**RECORD EXCERPTS**
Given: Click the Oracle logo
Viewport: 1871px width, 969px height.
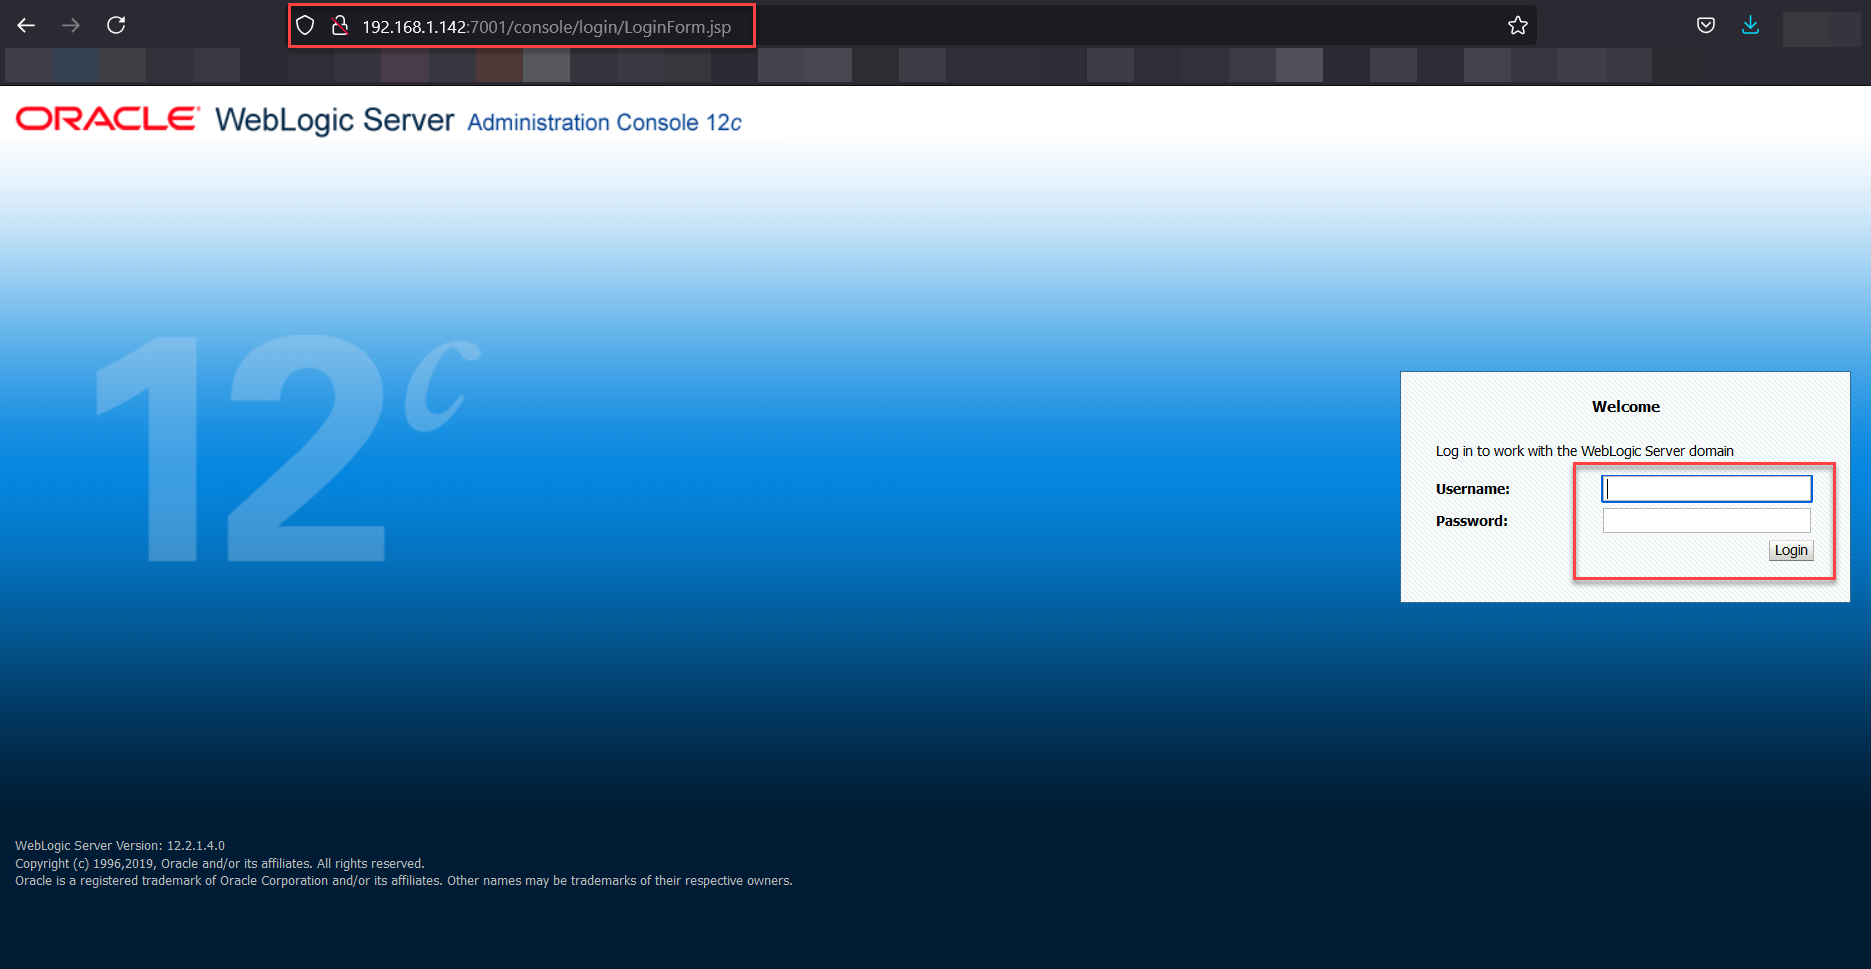Looking at the screenshot, I should 108,119.
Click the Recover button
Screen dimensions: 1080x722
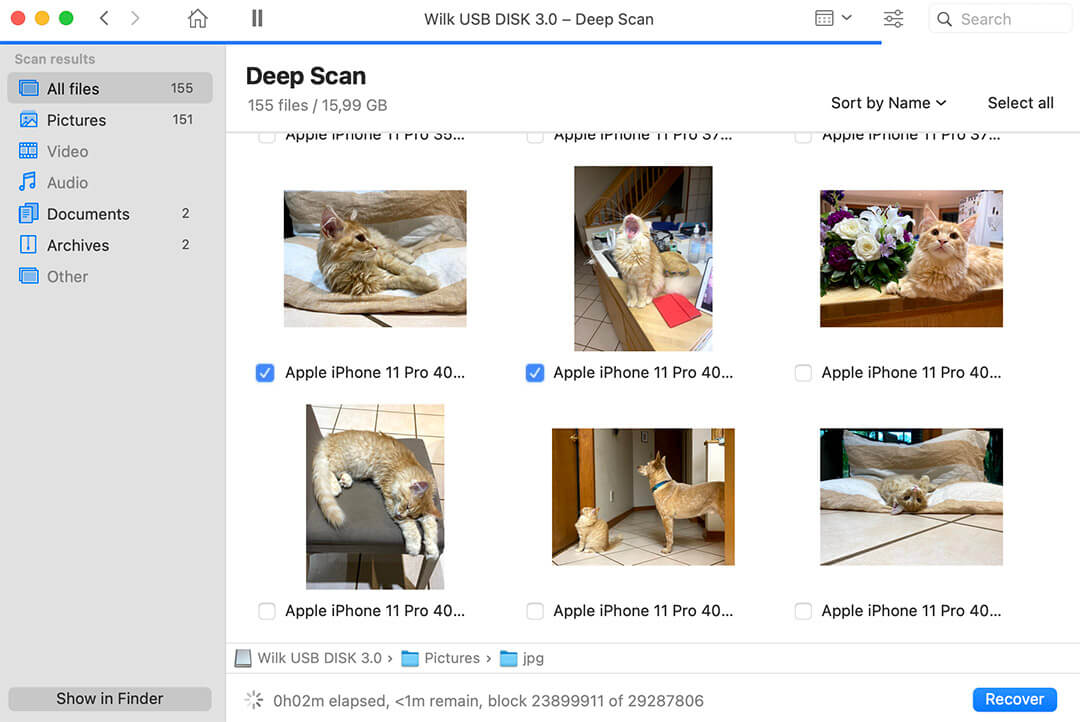[x=1014, y=699]
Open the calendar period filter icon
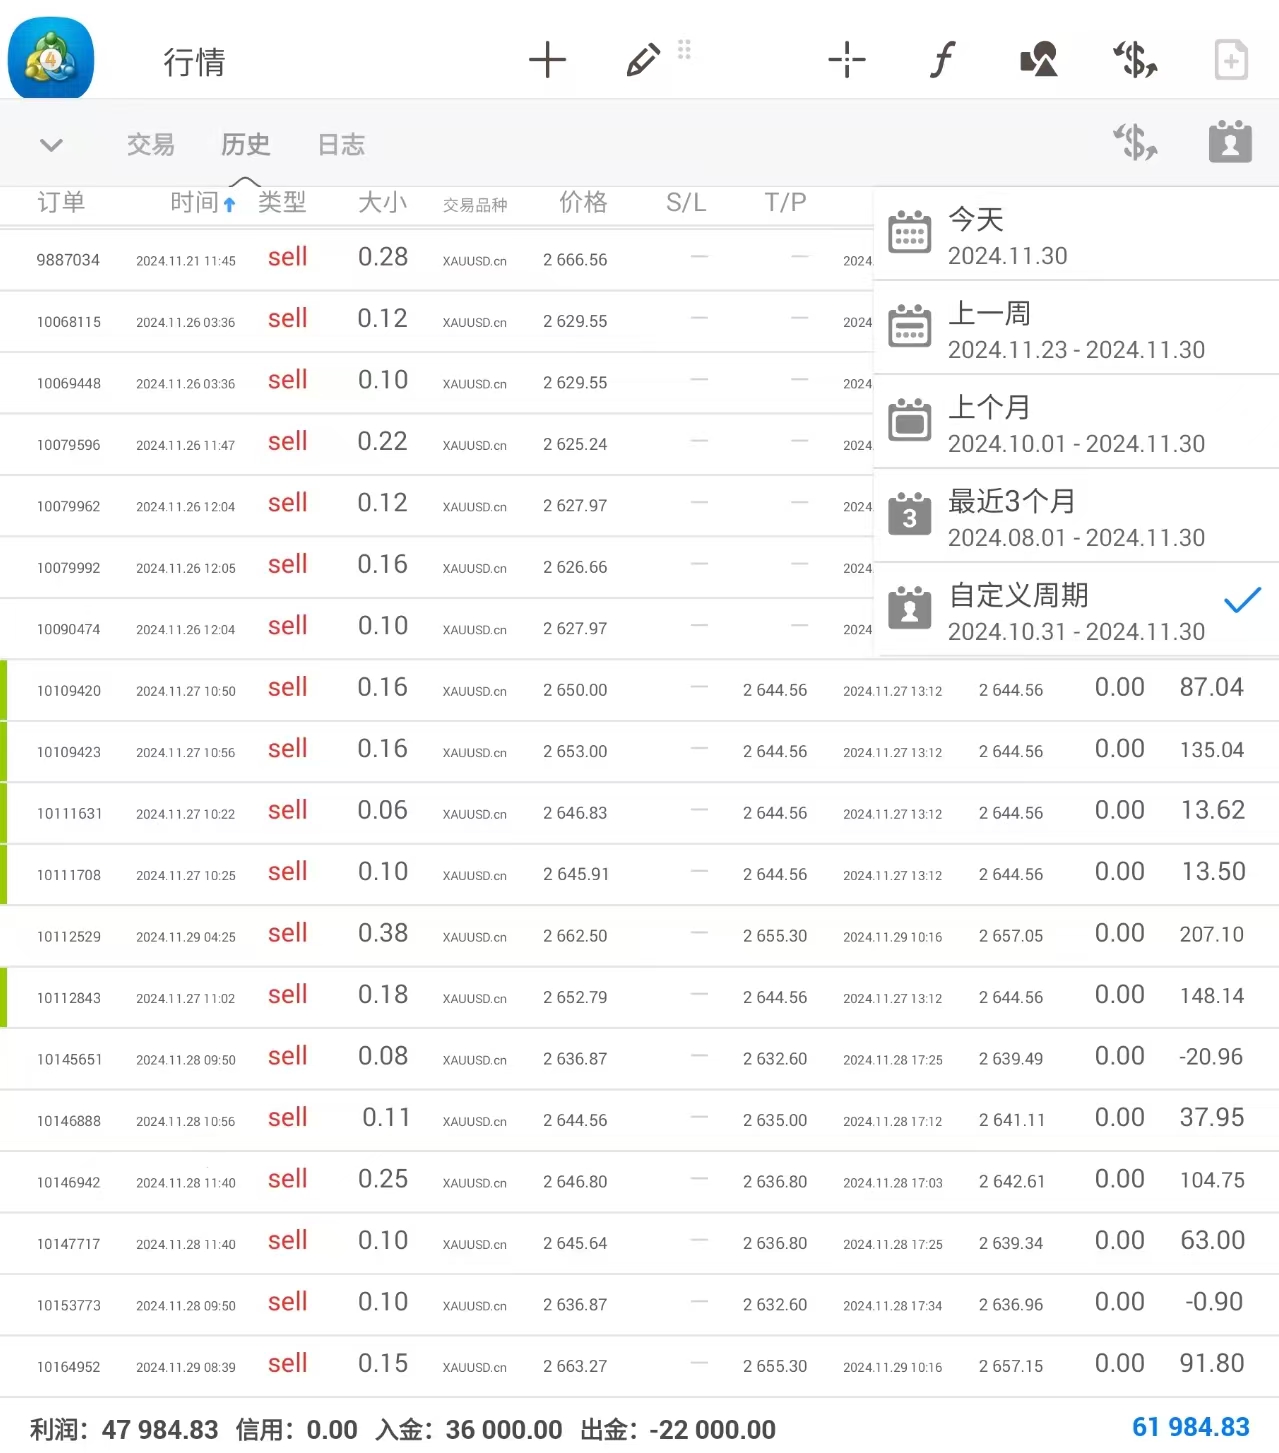The height and width of the screenshot is (1453, 1279). point(1230,142)
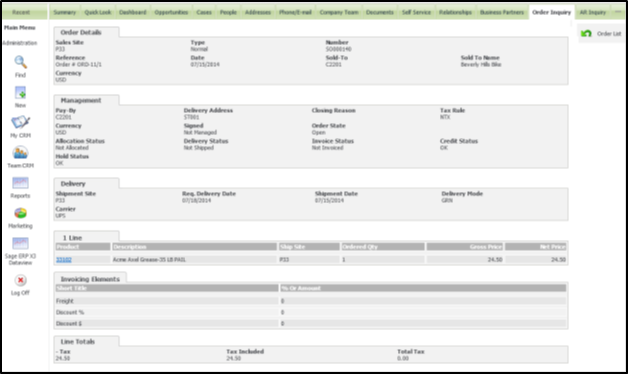Click the Log Off icon

tap(20, 280)
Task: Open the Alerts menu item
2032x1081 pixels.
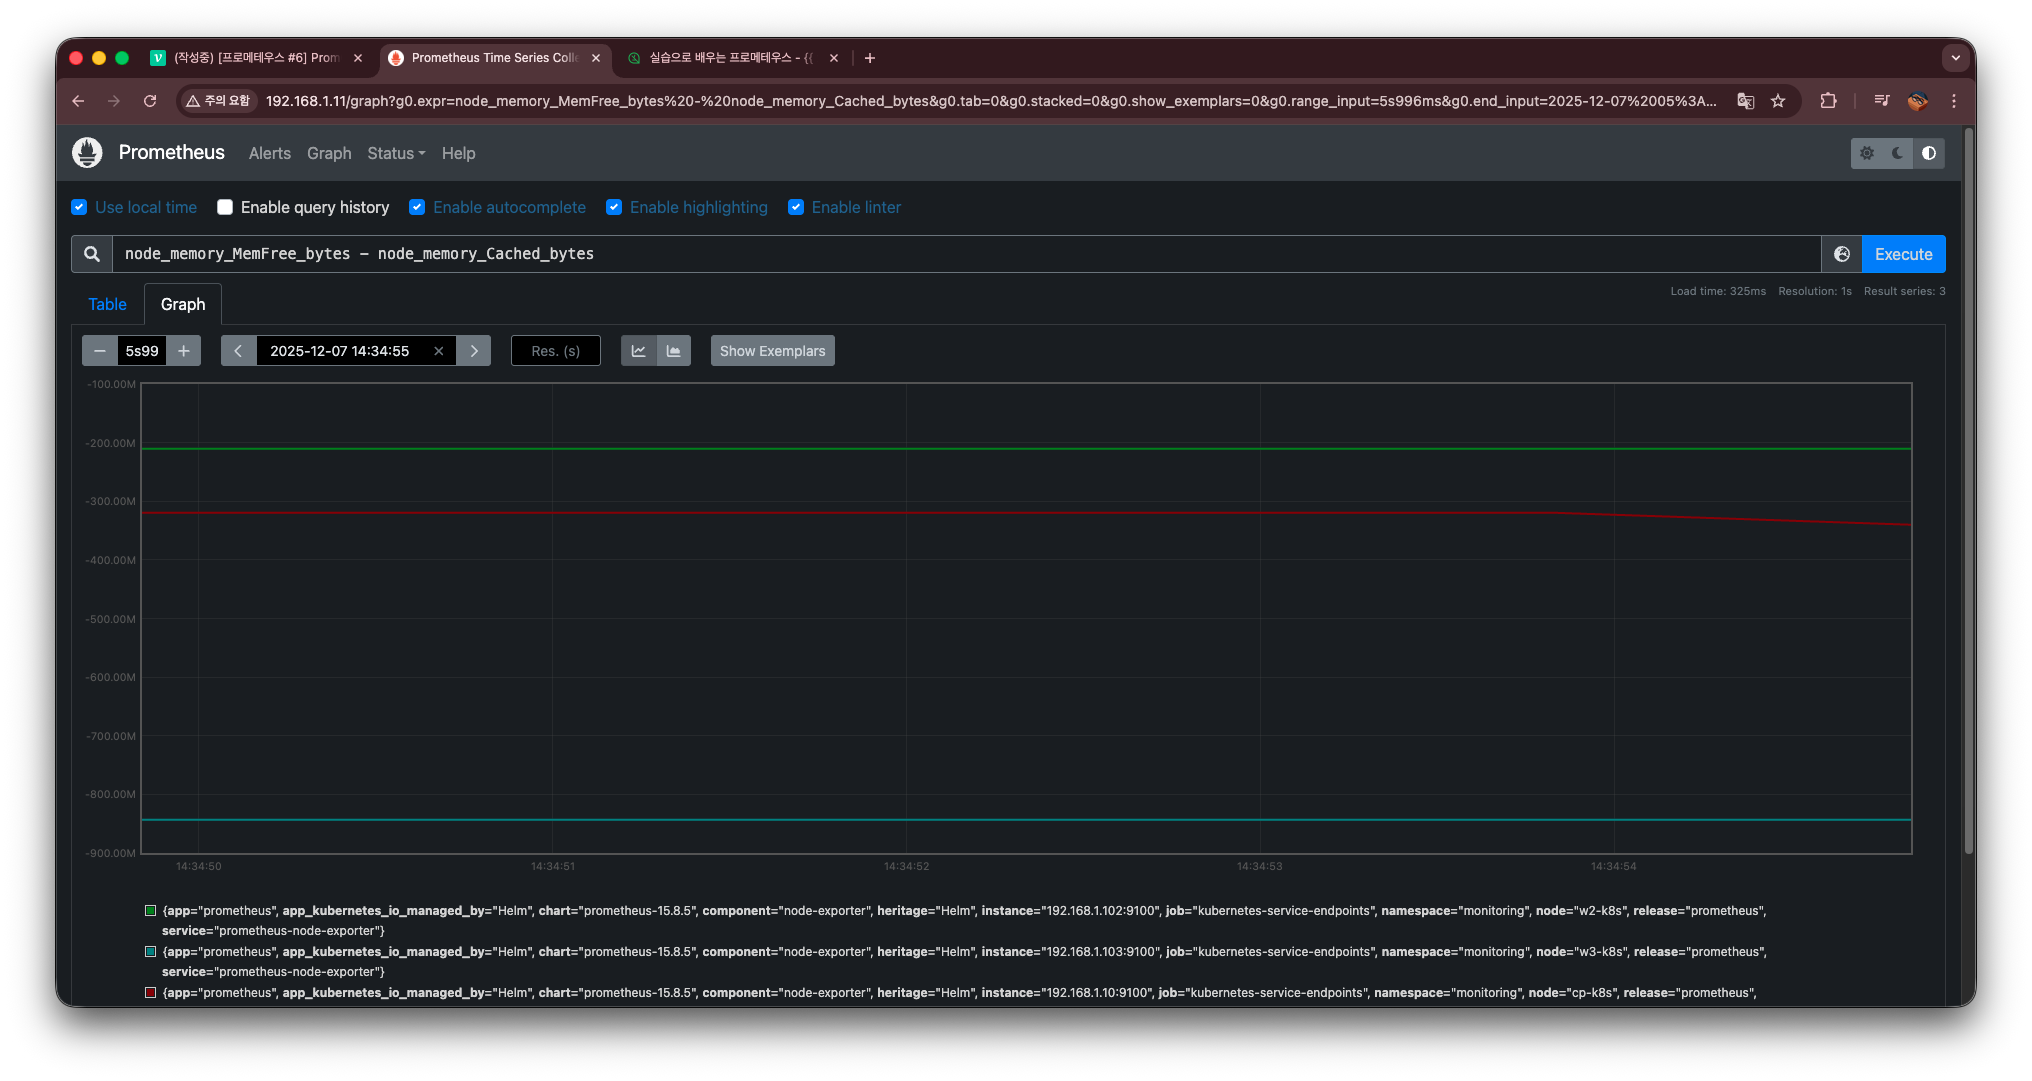Action: (269, 153)
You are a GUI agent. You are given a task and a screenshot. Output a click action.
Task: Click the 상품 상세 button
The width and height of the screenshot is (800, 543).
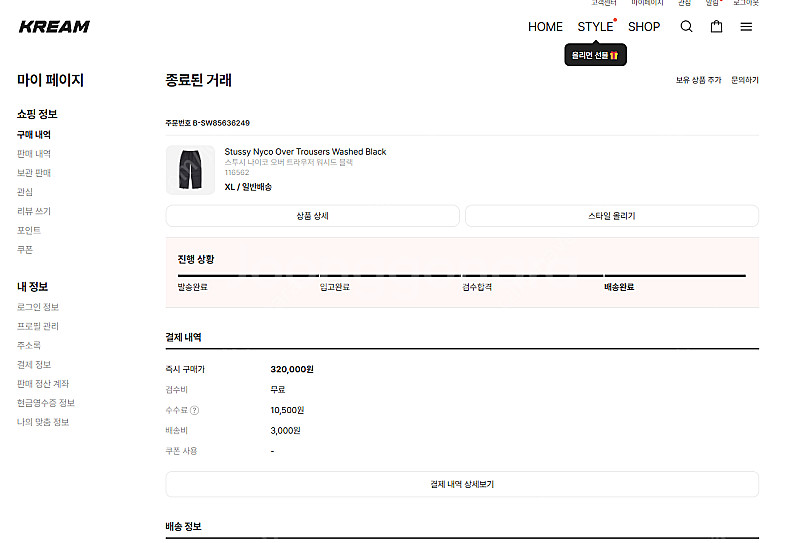click(x=312, y=216)
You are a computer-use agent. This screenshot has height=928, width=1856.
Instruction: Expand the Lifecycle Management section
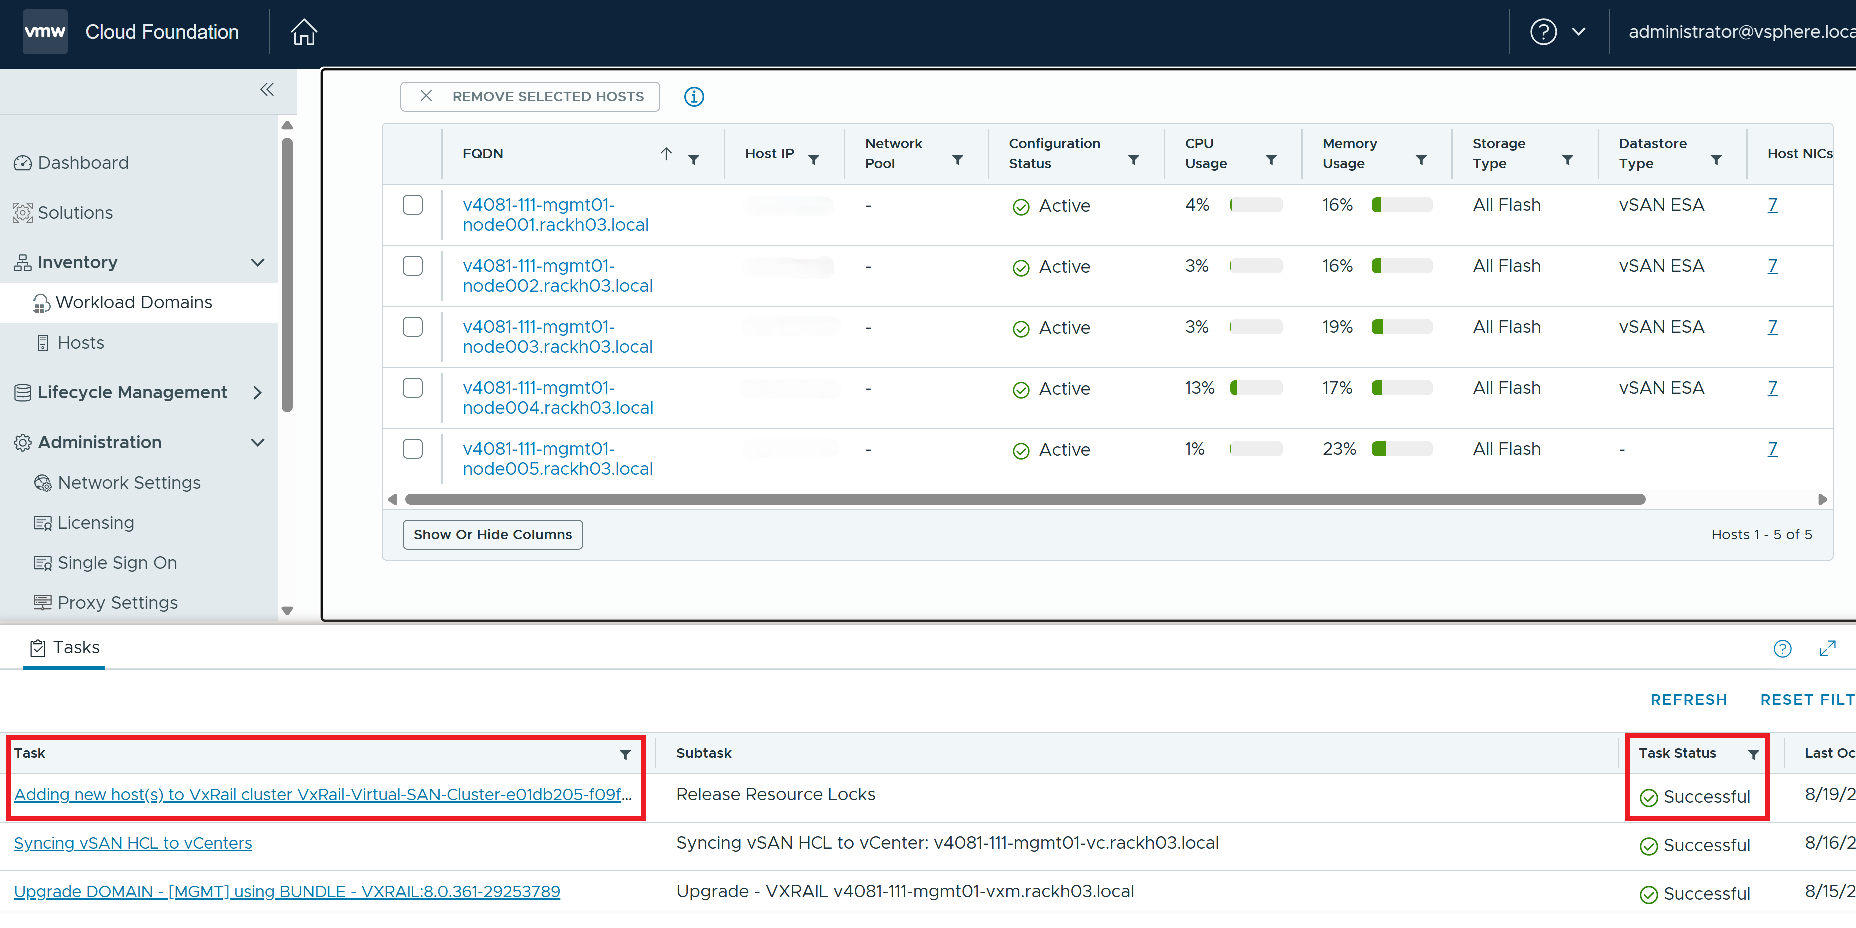tap(257, 392)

**EXERCISE DIRECTIONS**
Could you copy all of the rows above word for word, leaving out the pictures?

**FULL RESPONSE**
Given: Click the Oracle logo
Viewport: 1871px width, 969px height.
Looking at the screenshot, I should 108,119.
Click the Recover button
Screen dimensions: 1080x722
[x=1014, y=699]
Open the calendar period filter icon
The height and width of the screenshot is (1453, 1279). point(1230,142)
Click the Log Off icon

tap(20, 280)
Task: Open the Alerts menu item
2032x1081 pixels.
Action: (269, 153)
You are a GUI agent. You are given a task and a screenshot. Output a click action.
Task: Click the 상품 상세 button
The width and height of the screenshot is (800, 543).
click(x=312, y=216)
You are a computer-use agent. This screenshot has height=928, width=1856.
Instruction: Expand the Lifecycle Management section
tap(257, 392)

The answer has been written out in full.